Intel SSD 750 Series PCIe SSD Review: NVMe For Desktop Performance
Intel SSD 750 Series Introduction And Specifications
We've historically been big on PCI Express SSDs here, because they get around the SATA bottleneck that holds many standard 2.5-inch SATA Solid State Drives down at around 550MB/sec max throughput. PCIe SSDs are able to utilize full PCIe X4 or X8 Gen 2 or Gen 3 bandwidth, hitting speeds well in excess of 1GB/sec in many cases. Still, though laying Flash memory down on a PCIe card has its advantages, many of the solutions currently on the market, save for some high-end, expensive offerings from the likes of Fusion-io, actually still utilize SATA controllers on their backend interface to the Flash memory, usually in a multi-controller RAID setup, that then has to be bridged to PCI Express on the other side.
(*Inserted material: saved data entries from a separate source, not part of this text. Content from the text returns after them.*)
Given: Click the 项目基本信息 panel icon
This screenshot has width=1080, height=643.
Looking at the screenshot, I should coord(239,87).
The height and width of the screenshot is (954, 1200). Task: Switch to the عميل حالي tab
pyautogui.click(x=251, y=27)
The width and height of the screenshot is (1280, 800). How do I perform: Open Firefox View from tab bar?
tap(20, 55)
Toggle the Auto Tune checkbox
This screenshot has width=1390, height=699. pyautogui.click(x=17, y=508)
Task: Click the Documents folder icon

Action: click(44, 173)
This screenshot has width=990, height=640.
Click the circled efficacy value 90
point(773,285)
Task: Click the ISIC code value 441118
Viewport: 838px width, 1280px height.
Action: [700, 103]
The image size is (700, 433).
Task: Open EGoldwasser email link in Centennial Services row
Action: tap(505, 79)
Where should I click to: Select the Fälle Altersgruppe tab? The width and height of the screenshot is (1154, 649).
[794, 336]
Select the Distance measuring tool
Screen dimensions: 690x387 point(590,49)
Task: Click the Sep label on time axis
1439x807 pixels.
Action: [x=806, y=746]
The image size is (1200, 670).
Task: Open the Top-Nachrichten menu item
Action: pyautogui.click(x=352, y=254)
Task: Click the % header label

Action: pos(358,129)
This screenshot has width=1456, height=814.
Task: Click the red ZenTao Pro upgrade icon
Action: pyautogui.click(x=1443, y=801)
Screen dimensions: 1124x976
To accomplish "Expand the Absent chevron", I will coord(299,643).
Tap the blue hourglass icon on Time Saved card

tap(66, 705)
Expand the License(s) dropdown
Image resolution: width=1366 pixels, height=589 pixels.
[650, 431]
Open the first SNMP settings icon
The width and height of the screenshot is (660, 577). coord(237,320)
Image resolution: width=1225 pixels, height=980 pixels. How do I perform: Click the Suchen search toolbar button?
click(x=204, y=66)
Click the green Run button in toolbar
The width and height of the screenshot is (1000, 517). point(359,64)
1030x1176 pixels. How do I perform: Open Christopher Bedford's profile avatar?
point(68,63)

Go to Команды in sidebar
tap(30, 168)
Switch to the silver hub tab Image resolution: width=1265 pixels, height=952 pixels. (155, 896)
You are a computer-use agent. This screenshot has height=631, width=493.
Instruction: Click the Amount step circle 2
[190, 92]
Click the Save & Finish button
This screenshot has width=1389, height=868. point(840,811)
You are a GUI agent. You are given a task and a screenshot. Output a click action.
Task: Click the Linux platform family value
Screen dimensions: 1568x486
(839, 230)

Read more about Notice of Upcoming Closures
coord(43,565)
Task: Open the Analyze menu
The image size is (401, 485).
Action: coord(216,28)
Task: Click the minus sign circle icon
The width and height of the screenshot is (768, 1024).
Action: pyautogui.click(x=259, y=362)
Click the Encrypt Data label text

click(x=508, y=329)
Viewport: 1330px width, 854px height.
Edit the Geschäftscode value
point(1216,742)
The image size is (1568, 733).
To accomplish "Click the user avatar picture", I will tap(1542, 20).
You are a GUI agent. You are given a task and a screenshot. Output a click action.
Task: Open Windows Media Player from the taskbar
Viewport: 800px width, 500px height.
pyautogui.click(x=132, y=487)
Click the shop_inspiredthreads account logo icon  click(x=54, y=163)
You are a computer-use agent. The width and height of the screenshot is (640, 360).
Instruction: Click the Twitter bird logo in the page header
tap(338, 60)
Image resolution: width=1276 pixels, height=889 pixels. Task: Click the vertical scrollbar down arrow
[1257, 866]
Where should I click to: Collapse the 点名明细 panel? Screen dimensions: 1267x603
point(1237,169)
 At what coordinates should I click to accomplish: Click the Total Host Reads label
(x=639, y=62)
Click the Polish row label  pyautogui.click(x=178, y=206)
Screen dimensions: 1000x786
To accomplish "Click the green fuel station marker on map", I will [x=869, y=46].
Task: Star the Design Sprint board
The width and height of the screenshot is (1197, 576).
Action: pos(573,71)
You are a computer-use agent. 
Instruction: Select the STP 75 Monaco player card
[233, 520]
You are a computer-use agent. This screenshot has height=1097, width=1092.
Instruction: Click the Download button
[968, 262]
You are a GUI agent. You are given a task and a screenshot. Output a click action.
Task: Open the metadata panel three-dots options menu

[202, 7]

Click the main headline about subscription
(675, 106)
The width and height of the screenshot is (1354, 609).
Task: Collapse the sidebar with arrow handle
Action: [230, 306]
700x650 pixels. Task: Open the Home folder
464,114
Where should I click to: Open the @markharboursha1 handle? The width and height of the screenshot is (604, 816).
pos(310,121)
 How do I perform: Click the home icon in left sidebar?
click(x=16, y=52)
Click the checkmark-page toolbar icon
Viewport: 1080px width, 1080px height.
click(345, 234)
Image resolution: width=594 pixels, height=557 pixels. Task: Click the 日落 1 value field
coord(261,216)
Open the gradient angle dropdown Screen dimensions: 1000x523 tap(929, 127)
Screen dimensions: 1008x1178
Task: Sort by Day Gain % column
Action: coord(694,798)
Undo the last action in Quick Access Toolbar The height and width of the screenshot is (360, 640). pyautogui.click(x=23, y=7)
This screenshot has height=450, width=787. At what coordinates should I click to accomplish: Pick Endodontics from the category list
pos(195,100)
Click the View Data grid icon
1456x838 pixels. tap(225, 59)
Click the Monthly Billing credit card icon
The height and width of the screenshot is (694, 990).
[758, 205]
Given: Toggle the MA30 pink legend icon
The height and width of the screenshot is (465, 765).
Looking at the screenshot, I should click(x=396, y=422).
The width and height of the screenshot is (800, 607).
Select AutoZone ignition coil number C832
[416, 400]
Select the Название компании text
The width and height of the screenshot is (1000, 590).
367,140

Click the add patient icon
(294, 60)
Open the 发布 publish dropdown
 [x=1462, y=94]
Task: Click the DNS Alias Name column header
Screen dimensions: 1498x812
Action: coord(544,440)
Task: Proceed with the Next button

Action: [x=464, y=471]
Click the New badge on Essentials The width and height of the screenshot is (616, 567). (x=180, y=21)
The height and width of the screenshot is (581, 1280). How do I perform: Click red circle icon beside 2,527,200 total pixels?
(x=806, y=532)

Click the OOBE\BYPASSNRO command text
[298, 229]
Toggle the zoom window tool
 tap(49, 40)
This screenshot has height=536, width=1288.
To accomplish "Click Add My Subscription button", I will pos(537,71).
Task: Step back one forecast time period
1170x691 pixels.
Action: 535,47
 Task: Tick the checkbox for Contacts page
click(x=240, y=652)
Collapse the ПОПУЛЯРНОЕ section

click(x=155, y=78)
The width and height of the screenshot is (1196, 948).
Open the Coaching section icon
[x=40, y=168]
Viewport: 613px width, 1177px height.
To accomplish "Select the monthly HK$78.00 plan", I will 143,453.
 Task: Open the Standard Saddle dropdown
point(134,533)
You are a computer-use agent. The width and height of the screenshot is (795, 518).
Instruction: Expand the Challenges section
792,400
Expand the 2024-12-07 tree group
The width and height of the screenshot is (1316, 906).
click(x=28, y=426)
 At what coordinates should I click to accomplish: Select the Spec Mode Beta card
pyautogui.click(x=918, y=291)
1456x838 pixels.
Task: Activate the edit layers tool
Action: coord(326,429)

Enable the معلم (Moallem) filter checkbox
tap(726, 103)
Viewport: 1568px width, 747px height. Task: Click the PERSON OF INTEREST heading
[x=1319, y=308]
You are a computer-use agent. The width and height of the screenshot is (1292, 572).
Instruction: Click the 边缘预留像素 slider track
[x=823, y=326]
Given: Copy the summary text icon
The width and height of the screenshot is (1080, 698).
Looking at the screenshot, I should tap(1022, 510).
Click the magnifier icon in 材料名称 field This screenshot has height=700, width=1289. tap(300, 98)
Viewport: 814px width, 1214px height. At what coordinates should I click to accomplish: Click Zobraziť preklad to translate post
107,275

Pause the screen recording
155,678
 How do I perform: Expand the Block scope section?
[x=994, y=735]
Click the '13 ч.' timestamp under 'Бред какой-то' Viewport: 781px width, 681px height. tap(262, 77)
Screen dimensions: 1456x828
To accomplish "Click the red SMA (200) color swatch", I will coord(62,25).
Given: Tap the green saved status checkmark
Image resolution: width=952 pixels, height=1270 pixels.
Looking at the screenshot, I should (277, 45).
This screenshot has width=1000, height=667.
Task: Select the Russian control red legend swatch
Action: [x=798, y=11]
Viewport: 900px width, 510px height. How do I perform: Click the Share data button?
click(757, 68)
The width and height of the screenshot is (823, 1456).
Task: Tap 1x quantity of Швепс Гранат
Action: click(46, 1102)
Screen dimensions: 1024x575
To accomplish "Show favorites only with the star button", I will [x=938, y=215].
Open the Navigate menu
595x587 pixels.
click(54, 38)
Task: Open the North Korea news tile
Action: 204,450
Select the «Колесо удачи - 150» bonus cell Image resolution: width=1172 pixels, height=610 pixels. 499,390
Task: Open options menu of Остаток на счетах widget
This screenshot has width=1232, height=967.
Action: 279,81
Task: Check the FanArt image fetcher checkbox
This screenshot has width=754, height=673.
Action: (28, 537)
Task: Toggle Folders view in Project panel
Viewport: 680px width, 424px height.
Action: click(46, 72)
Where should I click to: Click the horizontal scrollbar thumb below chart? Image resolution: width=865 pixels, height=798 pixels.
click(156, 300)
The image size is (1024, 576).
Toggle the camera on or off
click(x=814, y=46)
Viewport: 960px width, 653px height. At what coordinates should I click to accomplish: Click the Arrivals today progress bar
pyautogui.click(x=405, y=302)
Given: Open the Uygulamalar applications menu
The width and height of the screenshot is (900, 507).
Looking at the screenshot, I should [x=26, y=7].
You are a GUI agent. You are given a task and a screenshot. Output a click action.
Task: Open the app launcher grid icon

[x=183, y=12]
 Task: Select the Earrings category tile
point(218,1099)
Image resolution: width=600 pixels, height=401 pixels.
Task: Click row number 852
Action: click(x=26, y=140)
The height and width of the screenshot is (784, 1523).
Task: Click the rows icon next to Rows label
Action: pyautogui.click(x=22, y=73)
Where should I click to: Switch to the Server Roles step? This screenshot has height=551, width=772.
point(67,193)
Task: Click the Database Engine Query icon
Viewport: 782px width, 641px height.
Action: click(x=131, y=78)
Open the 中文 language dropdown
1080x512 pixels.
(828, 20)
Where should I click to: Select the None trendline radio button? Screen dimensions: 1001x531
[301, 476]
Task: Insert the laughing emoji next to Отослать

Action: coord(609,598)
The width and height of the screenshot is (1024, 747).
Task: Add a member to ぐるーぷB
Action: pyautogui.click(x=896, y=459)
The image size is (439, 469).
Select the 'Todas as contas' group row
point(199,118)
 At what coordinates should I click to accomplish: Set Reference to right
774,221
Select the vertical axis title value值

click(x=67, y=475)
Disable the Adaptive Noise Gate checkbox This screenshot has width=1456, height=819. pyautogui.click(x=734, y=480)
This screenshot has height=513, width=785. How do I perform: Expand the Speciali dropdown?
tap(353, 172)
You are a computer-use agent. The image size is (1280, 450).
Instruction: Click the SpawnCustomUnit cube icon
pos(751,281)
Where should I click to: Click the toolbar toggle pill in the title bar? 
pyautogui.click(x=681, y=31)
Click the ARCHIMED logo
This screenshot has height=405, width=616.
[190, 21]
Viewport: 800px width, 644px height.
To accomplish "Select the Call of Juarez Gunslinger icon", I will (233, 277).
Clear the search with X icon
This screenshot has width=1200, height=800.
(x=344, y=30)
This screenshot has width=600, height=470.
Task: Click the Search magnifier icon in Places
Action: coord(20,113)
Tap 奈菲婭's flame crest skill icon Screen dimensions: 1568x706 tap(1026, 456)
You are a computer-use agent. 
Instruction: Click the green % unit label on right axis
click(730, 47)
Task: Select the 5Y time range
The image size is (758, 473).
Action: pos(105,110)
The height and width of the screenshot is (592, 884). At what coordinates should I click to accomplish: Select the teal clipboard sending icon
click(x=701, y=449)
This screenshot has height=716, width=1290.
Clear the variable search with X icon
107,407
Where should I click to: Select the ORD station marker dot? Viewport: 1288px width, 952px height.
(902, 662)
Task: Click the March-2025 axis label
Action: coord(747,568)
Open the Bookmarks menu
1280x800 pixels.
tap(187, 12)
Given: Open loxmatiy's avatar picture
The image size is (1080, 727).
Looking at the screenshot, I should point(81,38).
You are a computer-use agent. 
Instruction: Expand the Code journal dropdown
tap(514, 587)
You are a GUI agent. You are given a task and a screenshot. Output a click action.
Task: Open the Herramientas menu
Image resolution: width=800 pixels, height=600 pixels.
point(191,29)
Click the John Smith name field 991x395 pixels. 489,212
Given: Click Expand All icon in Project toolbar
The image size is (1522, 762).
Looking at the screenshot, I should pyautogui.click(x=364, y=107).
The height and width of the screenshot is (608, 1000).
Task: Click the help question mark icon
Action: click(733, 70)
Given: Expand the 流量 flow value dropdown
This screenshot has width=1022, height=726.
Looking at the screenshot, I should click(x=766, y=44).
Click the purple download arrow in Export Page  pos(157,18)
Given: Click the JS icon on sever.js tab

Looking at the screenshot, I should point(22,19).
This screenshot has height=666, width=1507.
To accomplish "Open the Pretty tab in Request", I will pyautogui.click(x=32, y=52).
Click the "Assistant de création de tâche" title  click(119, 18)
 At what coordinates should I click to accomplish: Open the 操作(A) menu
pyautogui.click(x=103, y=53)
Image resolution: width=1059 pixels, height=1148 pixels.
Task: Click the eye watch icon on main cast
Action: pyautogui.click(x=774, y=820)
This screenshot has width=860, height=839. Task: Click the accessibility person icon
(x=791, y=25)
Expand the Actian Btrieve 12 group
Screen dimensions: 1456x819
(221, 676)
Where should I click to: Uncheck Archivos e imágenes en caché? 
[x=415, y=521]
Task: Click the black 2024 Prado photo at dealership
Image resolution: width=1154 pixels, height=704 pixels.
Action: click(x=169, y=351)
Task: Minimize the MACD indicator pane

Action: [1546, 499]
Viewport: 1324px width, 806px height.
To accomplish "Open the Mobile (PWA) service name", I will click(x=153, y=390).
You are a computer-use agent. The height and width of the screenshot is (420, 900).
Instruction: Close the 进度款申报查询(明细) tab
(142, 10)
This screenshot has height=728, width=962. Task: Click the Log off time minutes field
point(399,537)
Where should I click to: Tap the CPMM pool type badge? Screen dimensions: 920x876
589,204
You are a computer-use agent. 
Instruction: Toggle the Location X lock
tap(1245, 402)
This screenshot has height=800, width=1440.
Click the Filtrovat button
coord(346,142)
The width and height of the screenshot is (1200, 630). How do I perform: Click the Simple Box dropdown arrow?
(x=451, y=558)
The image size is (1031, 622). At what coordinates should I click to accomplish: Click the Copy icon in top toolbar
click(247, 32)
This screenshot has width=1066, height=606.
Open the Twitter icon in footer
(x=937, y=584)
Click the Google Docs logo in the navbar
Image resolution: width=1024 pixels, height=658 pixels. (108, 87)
In short, though this design approach does effectively get past the SATA bottleneck, bridging and translation from one serial interface to another like this, adds latency and nips at overall throughput. However, more recently, major manufacturers have been collaborating on the NVMe or NVM Express interface that was designed to offer direct high speed serial interfaces for NAND Flash Non-Volatile Memory (or NVM) natively over PCI Express. Essentially, an NVMe controller offers an optimized, dedicated interface for Flash to connect to the PCI Express links in a system. The NVMe standards consortium consists of companies like Micron, Seagate, SanDisk, Samsung, PMC, Cisco, EMC, Dell and of course, Intel.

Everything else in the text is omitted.